新画像でNASAが捉えた葉巻銀河の1650万個の星
NASAがジェイムズ・ウェッブ宇宙望遠鏡を用いて、葉巻銀河(M82)の高精細な新画像を公開。約1650万個の星々を捉えたこの画像は、銀河中心部で繰り広げられる爆発的な星形成活動の様子をこれまでにない詳細さで明らかにしている。
背景メモ
- ジェームズ・ウェッブ宇宙望遠鏡(JWST)は2021年12月に打ち上げられたNASA主導の赤外線宇宙望遠鏡。ハッブル宇宙望遠鏡の後継機として、可視光では見えない星の誕生領域や銀河の中心部を観測できる。
- 今回の画像は「M82(葉巻銀河)」と呼ばれるスターバースト銀河を捉えたもの。M82はおおぐま座の方向約1200万光年先にあり、近隣のM81銀河との重力相互作用で急激な星形成が起きている「スターバースト銀河」の典型例として知られる。
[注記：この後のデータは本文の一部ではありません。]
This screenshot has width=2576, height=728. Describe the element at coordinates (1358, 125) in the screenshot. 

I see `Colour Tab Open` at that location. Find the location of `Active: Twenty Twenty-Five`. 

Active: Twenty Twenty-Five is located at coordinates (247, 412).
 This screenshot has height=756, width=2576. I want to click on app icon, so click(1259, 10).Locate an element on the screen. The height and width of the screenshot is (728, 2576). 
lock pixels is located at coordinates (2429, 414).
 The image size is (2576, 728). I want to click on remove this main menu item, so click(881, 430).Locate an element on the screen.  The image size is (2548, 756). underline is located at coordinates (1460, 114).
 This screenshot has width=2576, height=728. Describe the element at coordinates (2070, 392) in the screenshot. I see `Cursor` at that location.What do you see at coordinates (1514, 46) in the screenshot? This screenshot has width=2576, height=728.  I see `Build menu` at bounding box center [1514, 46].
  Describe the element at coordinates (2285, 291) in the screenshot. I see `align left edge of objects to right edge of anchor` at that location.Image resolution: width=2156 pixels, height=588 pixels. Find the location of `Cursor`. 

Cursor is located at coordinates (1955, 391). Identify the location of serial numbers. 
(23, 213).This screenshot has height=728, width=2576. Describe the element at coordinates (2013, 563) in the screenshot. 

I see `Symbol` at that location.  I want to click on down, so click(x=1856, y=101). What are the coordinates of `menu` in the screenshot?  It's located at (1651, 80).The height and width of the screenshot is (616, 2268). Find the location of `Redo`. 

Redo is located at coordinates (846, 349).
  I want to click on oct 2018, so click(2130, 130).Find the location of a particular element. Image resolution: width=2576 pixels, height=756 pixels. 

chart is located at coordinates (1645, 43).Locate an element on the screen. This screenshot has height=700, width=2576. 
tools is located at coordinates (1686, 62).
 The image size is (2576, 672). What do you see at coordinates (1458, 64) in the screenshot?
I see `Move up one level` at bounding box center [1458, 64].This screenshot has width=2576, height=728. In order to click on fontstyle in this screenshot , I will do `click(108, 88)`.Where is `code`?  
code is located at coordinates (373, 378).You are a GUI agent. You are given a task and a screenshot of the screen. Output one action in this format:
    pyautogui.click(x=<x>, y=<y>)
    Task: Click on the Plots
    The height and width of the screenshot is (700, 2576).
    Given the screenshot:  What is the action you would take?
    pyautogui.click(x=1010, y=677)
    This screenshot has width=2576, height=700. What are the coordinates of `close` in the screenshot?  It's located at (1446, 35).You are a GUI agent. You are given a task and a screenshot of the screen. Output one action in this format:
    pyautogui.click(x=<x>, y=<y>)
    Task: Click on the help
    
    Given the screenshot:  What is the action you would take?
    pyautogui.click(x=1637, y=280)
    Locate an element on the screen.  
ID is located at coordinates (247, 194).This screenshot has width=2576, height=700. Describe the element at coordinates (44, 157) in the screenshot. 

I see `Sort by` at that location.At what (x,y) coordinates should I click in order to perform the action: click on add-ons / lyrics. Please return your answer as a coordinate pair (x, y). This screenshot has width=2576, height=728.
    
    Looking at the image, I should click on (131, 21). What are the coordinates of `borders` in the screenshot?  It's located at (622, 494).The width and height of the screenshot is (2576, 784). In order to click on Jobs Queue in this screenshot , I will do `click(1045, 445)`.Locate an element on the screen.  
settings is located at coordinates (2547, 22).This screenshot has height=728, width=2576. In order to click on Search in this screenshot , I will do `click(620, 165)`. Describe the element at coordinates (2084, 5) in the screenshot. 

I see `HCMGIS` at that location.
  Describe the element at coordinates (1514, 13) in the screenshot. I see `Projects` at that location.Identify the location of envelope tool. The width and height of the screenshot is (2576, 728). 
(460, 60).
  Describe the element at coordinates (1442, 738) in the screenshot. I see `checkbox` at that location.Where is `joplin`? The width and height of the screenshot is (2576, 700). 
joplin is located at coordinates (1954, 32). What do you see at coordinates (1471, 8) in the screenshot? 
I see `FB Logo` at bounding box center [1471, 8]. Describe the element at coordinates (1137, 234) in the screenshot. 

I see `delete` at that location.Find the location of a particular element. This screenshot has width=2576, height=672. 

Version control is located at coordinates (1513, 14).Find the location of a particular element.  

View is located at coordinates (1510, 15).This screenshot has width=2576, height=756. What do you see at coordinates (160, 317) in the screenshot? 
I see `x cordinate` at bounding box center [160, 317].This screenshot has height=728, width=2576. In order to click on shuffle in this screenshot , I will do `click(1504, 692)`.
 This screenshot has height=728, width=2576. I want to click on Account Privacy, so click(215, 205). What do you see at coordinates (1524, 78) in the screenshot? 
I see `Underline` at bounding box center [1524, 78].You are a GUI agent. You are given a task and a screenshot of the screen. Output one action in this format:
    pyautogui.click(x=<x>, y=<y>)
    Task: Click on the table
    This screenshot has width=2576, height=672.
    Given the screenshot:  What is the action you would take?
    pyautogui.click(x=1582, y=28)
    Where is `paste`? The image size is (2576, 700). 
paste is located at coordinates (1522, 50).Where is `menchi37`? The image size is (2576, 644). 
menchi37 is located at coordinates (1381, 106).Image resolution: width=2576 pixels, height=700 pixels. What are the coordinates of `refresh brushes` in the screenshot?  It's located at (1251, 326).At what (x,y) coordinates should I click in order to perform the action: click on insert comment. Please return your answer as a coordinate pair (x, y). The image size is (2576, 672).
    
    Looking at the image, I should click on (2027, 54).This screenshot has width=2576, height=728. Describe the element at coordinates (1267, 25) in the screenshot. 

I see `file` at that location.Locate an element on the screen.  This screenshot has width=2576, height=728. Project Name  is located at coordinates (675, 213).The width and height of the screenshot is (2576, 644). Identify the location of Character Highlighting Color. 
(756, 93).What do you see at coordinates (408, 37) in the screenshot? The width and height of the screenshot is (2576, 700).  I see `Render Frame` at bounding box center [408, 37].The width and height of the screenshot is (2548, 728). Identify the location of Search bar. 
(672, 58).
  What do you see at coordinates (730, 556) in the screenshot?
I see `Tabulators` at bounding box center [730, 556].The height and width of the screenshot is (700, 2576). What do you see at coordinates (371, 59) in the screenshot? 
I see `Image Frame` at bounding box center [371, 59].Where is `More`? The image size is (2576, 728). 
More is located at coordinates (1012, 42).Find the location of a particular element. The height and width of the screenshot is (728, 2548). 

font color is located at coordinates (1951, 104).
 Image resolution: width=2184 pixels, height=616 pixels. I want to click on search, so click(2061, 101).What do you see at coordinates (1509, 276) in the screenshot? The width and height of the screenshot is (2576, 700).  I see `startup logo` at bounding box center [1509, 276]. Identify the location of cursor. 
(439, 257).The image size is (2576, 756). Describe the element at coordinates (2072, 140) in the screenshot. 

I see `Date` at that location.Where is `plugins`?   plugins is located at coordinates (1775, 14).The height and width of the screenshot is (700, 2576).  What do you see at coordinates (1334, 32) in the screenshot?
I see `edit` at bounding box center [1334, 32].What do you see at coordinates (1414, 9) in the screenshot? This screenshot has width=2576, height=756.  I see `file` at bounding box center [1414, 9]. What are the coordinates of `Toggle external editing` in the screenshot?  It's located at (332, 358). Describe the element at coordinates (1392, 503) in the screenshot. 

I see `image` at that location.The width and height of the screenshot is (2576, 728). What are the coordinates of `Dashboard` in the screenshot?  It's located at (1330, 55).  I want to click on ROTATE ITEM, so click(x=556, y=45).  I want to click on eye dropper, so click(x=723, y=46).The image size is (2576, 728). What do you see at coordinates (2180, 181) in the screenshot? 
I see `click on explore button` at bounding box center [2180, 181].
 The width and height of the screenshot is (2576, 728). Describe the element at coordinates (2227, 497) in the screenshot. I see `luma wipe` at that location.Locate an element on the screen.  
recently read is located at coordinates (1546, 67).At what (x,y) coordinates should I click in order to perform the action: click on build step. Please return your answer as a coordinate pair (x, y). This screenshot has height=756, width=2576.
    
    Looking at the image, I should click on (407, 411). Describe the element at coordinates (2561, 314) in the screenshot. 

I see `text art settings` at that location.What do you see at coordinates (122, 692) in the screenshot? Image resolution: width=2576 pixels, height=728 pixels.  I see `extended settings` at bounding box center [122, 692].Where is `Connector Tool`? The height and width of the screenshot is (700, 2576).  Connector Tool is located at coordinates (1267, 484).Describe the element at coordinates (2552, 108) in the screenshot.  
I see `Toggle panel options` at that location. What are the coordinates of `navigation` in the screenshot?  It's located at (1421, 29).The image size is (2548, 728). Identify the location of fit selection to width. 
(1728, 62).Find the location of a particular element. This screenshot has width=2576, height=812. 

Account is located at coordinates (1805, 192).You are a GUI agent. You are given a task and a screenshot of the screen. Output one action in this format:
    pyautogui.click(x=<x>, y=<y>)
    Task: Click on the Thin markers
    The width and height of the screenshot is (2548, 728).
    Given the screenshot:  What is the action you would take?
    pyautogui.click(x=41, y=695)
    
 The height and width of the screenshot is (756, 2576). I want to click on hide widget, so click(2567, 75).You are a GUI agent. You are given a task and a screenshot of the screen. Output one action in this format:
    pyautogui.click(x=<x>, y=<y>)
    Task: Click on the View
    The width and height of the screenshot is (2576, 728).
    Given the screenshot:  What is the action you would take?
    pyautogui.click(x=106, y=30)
- ウェッブの近赤外線カメラ(NIRCam)を使って撮影された今回の画像では、従来の可視光観測では光を遮られて見えなかった銀河中心部の構造や、約1650万個もの個別の恒星が詳細に映し出されている。
- この観測は星形成のメカニズムや、銀河進化における急激な星生成活動の理解を深める上で重要とされる。